> **PROVIDED RECORDS**
★ ★ ★ ★ ★
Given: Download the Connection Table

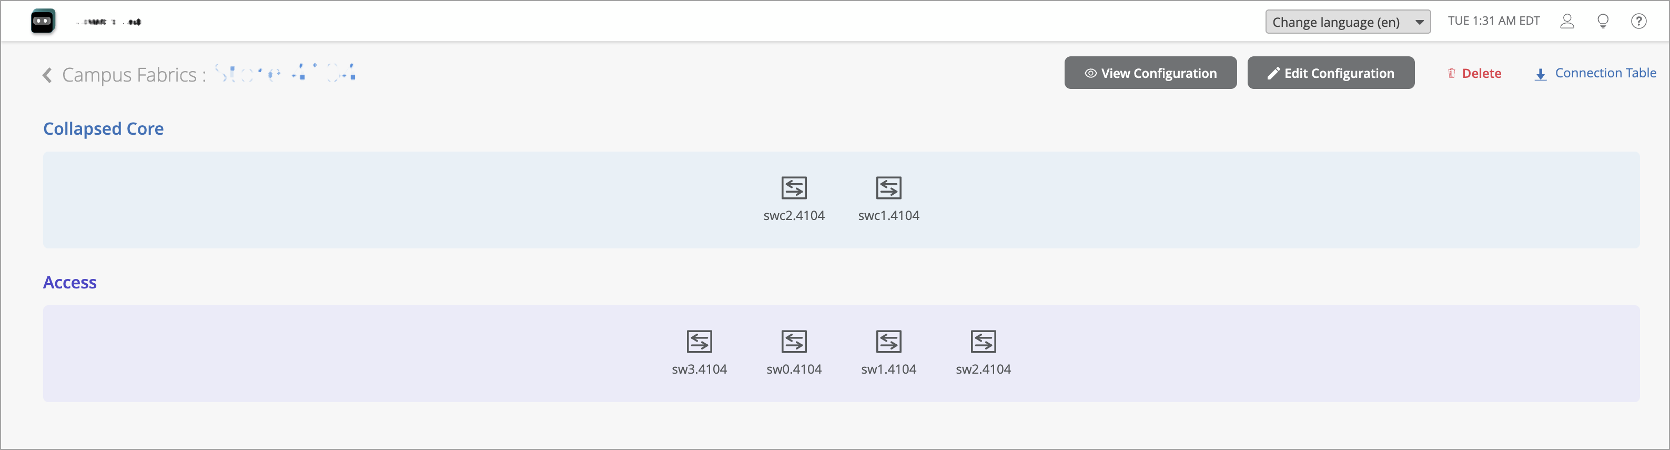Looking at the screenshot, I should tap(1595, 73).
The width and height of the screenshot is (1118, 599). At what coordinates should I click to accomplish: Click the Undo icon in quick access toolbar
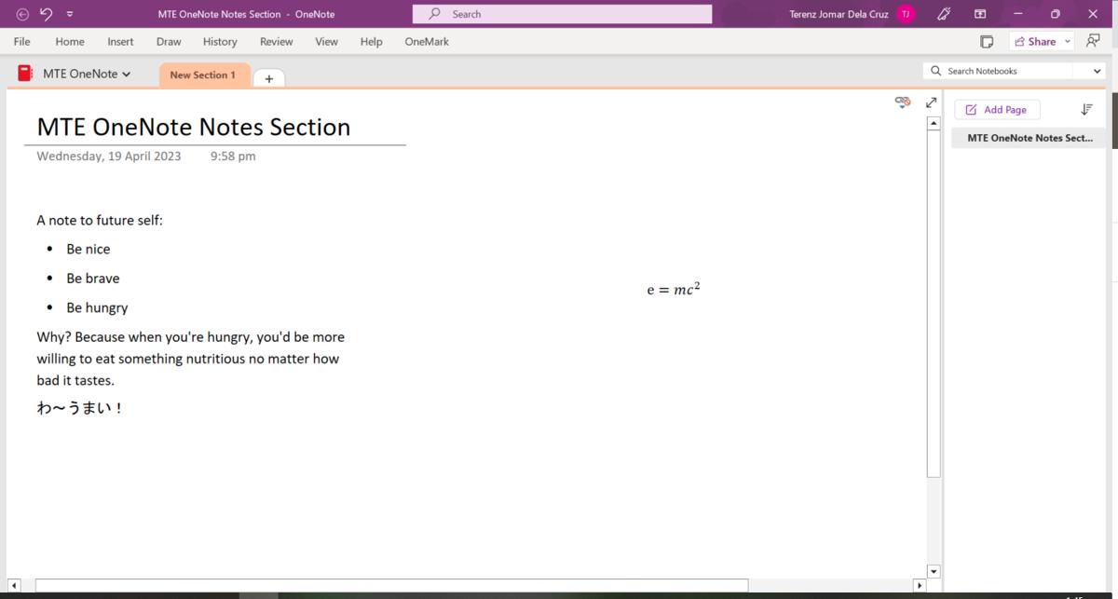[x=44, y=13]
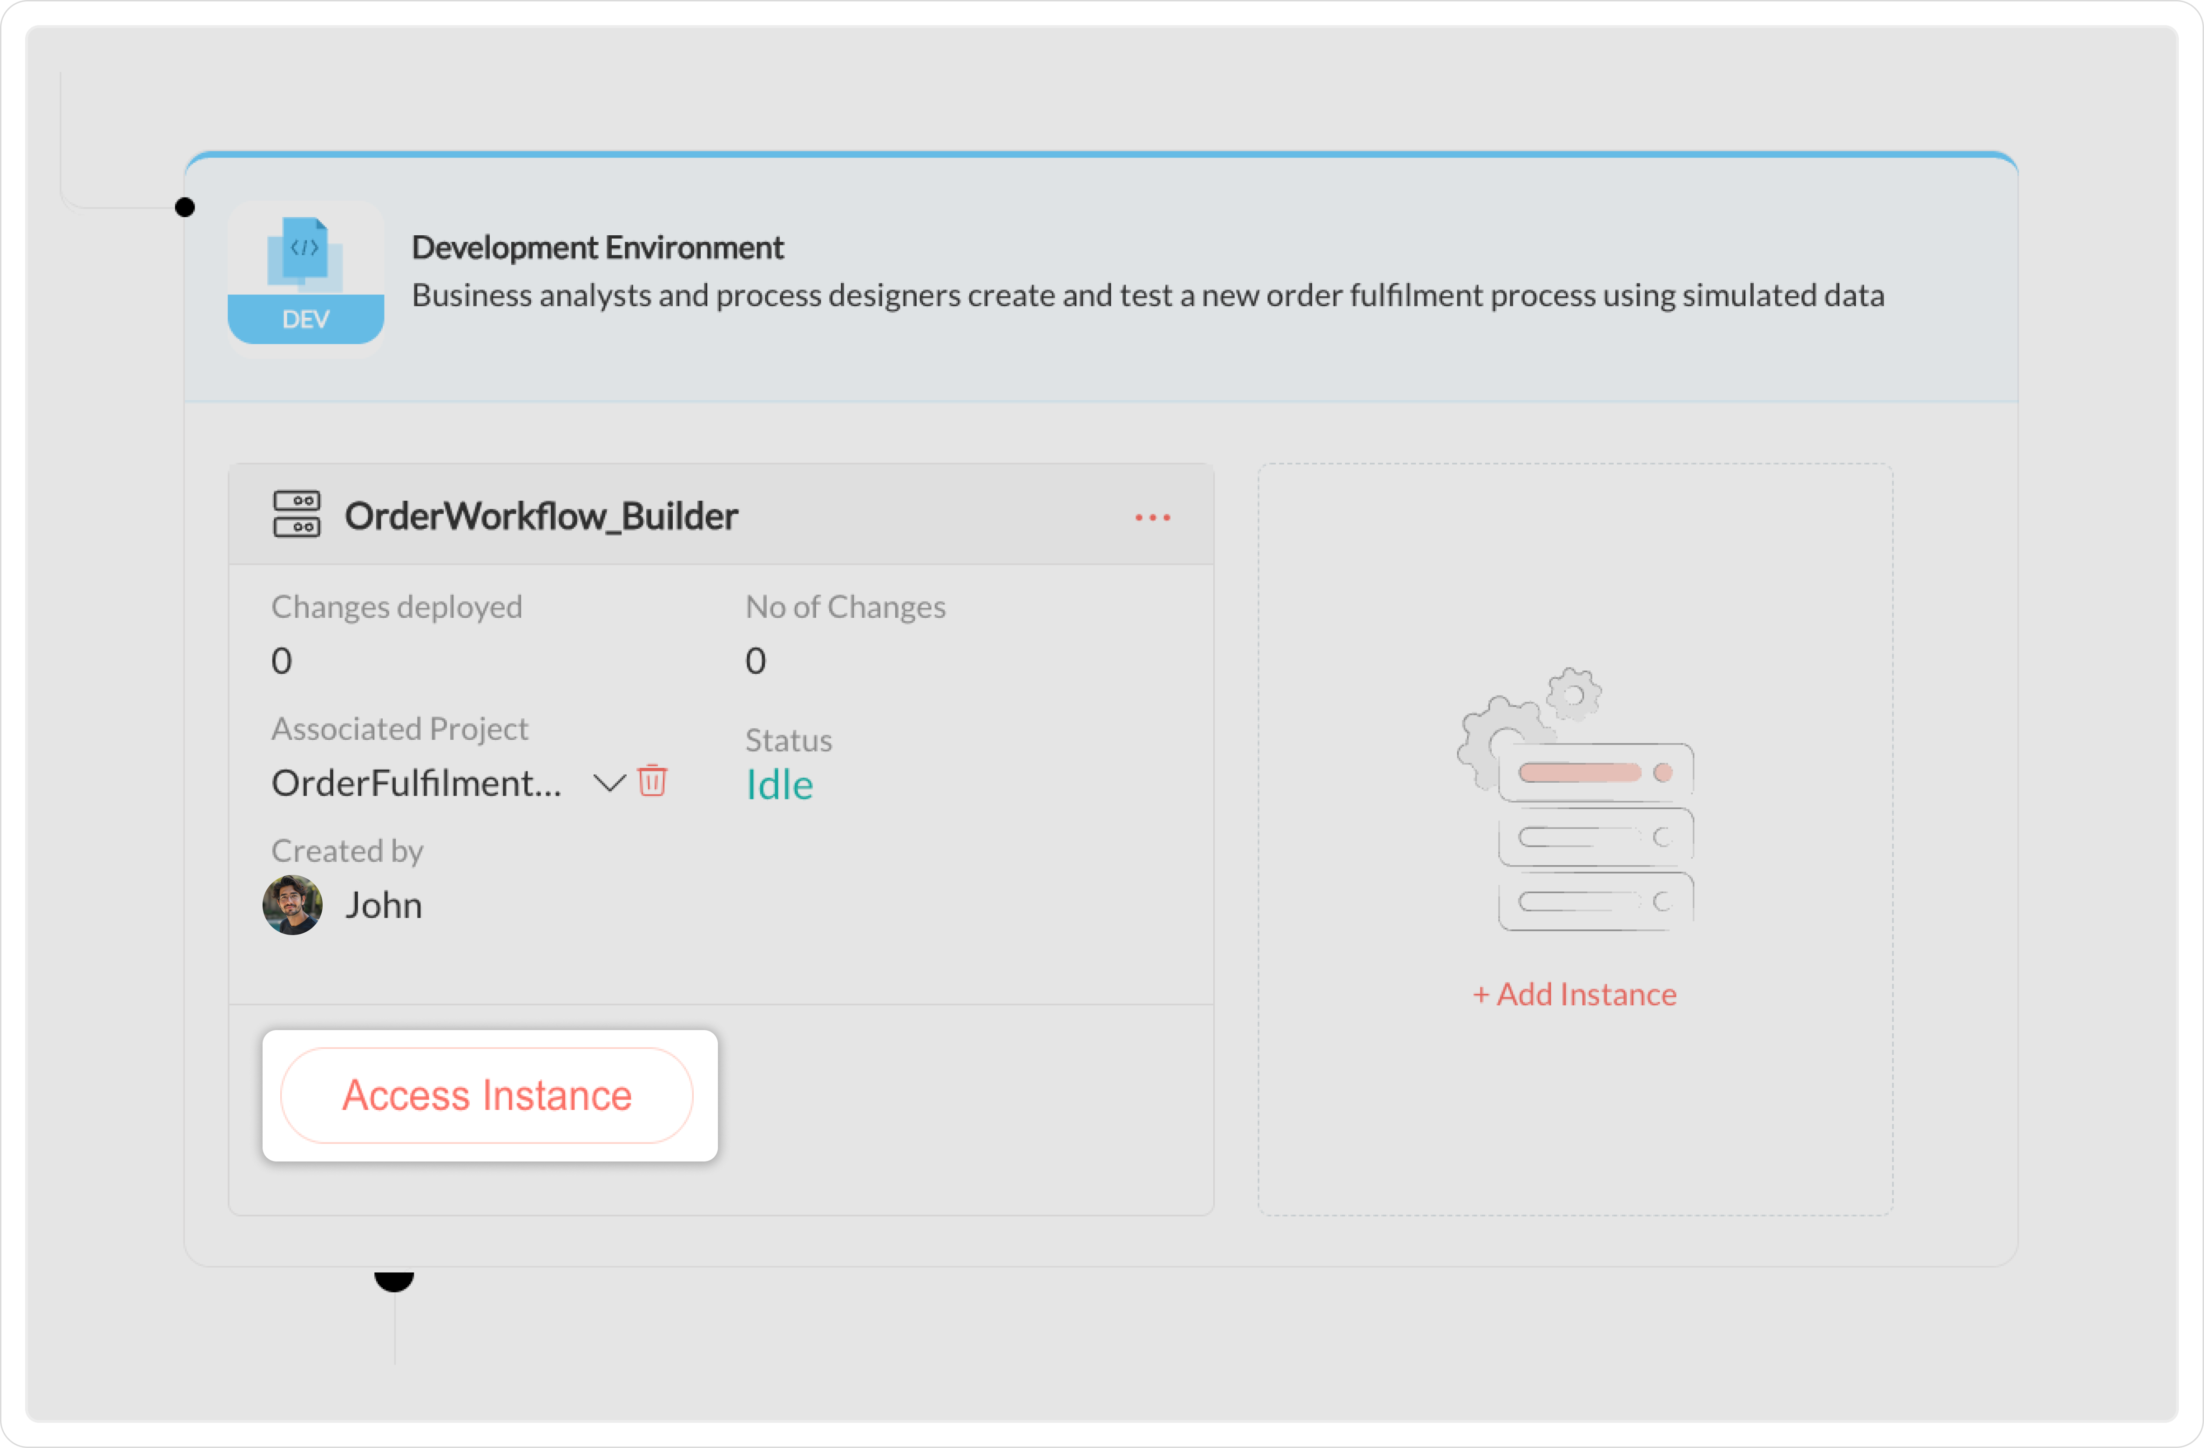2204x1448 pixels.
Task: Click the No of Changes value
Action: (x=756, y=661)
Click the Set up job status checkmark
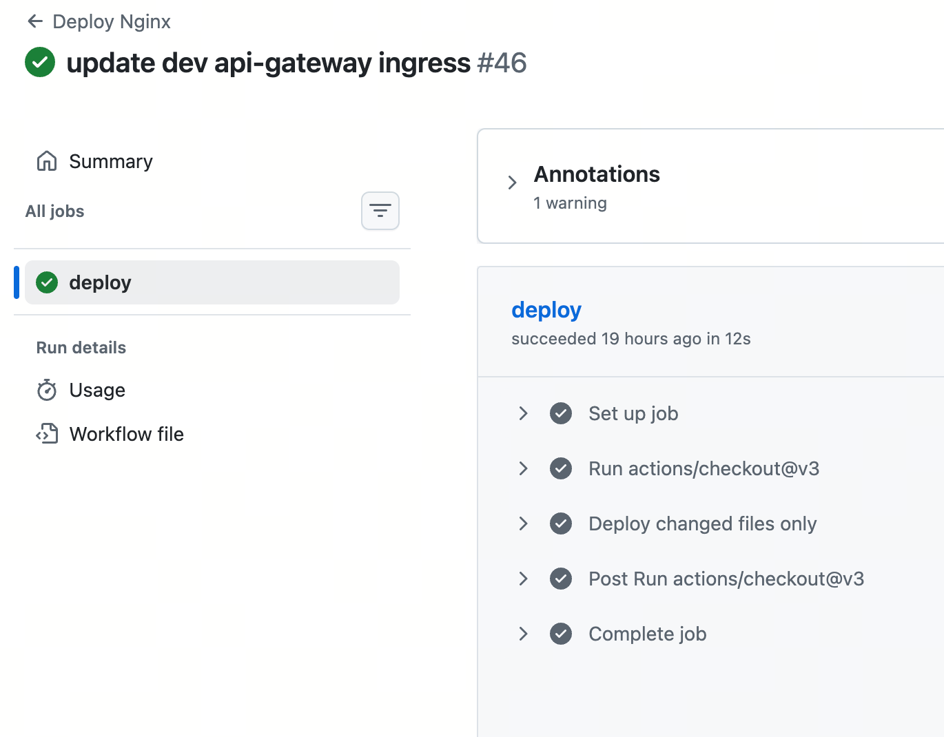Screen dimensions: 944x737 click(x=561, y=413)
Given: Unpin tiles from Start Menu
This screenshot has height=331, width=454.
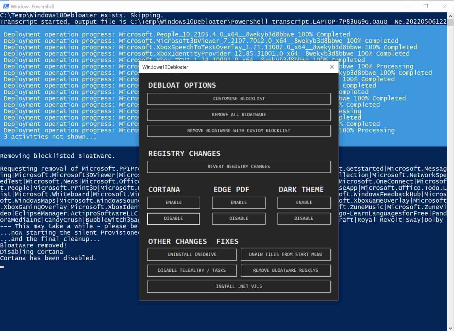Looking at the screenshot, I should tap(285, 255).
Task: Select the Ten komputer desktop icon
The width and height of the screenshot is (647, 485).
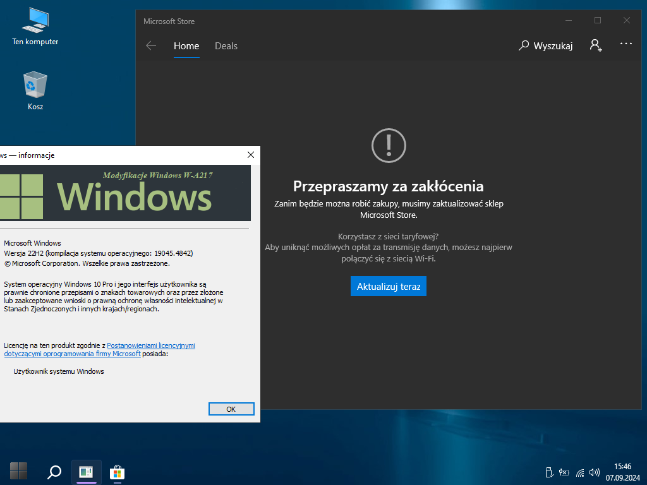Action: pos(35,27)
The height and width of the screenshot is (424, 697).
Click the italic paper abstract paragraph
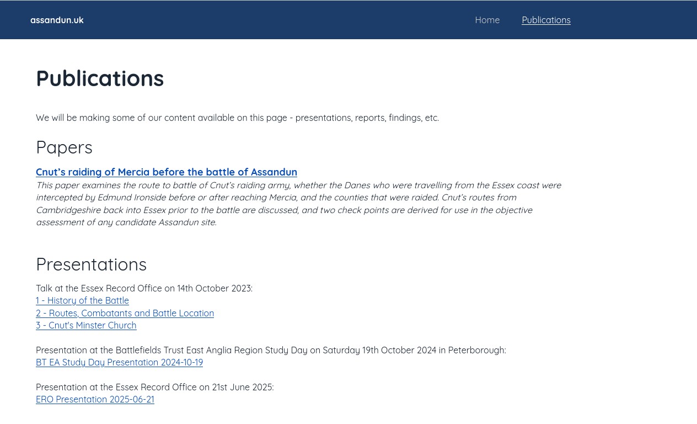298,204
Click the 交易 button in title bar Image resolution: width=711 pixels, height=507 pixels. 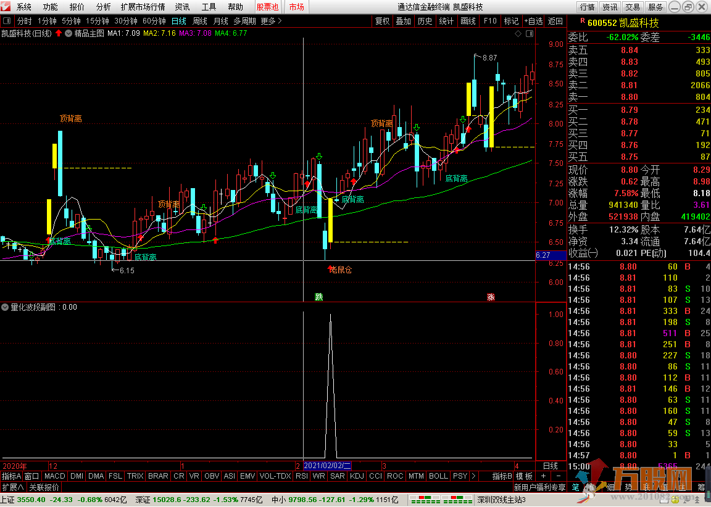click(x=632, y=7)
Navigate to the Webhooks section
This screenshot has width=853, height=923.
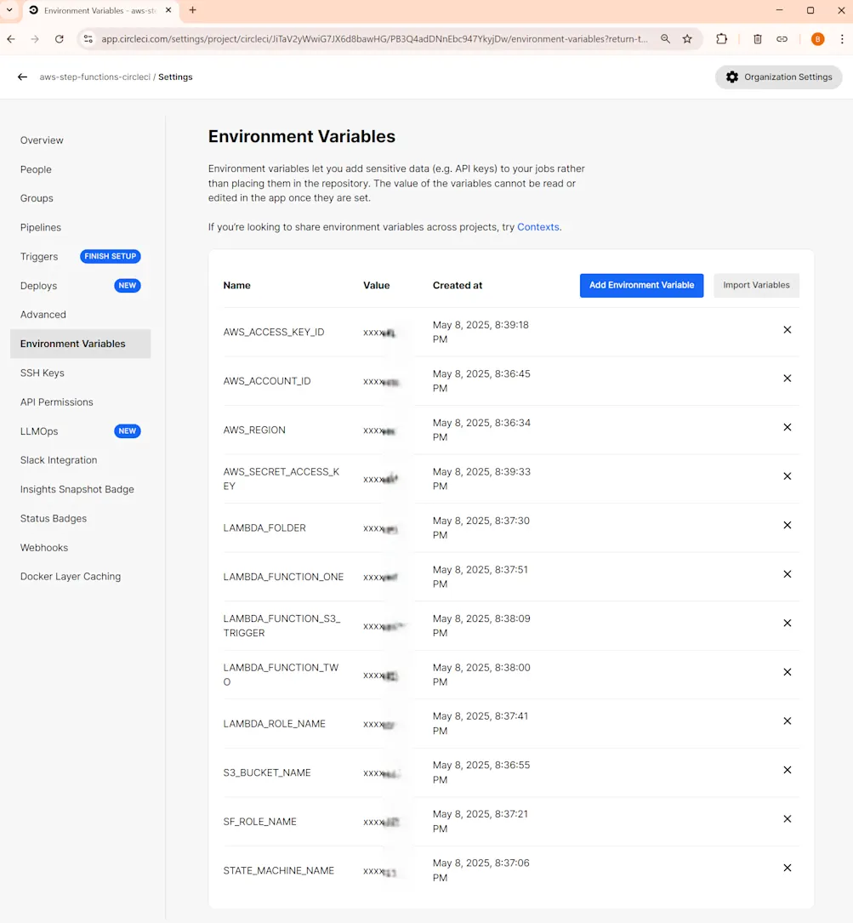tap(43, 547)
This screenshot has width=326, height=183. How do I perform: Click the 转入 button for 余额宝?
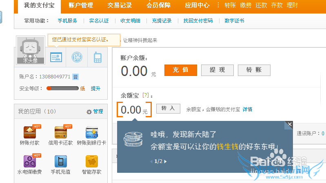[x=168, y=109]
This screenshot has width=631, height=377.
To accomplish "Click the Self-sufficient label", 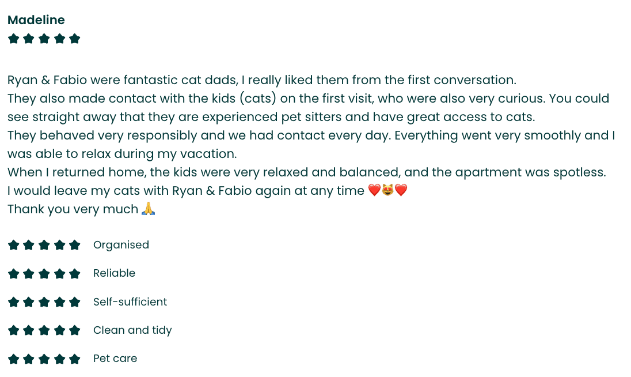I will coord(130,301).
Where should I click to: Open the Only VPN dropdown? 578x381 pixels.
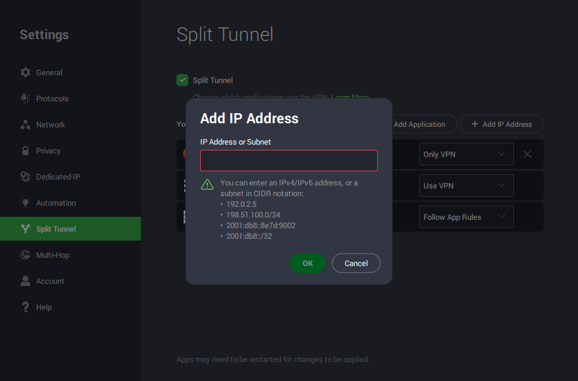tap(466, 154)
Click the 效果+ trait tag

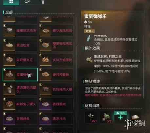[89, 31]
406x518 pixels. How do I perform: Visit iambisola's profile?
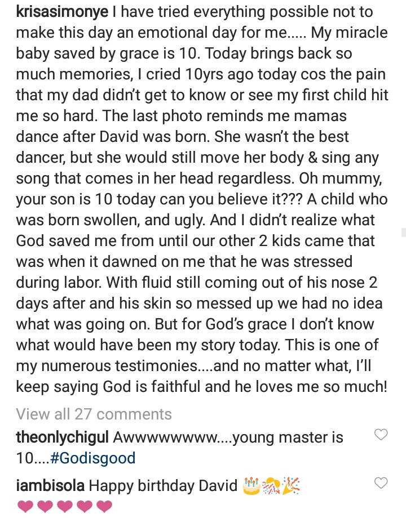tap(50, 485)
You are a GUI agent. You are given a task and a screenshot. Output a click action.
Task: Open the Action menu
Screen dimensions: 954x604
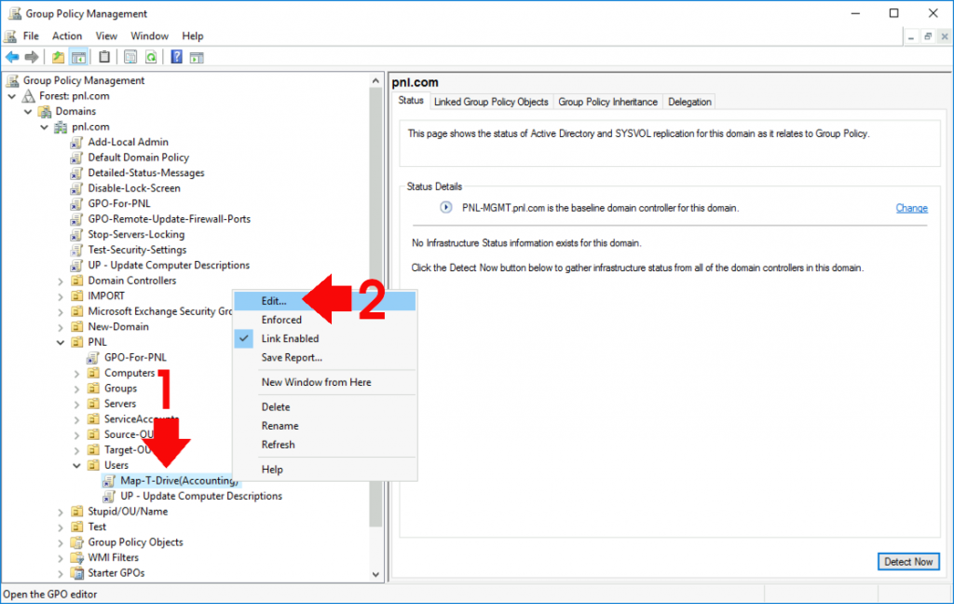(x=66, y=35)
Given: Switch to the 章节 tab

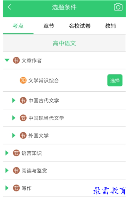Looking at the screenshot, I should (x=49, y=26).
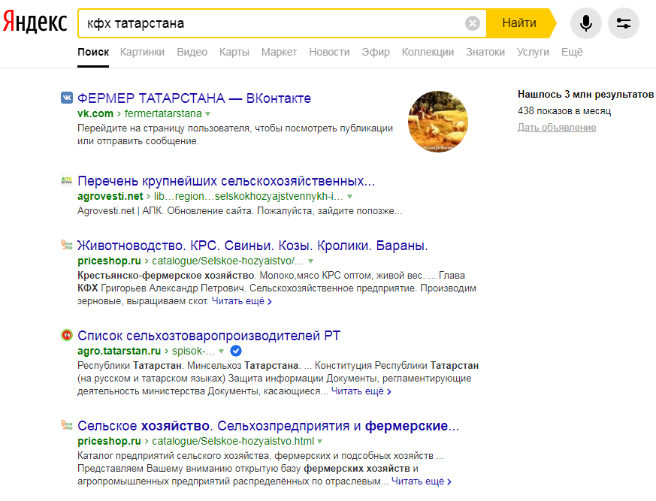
★ ★ ★ ★ ★
In the stretch of the listing from the line containing "Where should I" through the end of the listing, change "dropdown" to "drop-down list" and write those lines out again with everything else unchanged. Leave the pictures out.

Where should I click to: Open the Only VPN drop-down list? 578x381 pixels.
tap(466, 154)
Click the 效果+ trait tag

[89, 31]
406x518 pixels. How do I perform: Visit iambisola's profile?
tap(50, 485)
You are a GUI agent. You are given a task and a screenshot. Output a click action.
Task: Open the Action menu
Screen dimensions: 954x604
(x=66, y=35)
Given: Switch to the 章节 tab

Looking at the screenshot, I should (x=49, y=26).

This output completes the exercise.